Data excerpts:

-----

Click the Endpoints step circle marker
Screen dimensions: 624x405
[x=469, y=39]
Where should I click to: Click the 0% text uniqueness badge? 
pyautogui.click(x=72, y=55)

-----

## Work required
The answer is the data above, retyped exactly in full.

## Solution for this problem
Click the Endpoints step circle marker
Screen dimensions: 624x405
[x=469, y=39]
Where should I click to: Click the 0% text uniqueness badge? 
pyautogui.click(x=72, y=55)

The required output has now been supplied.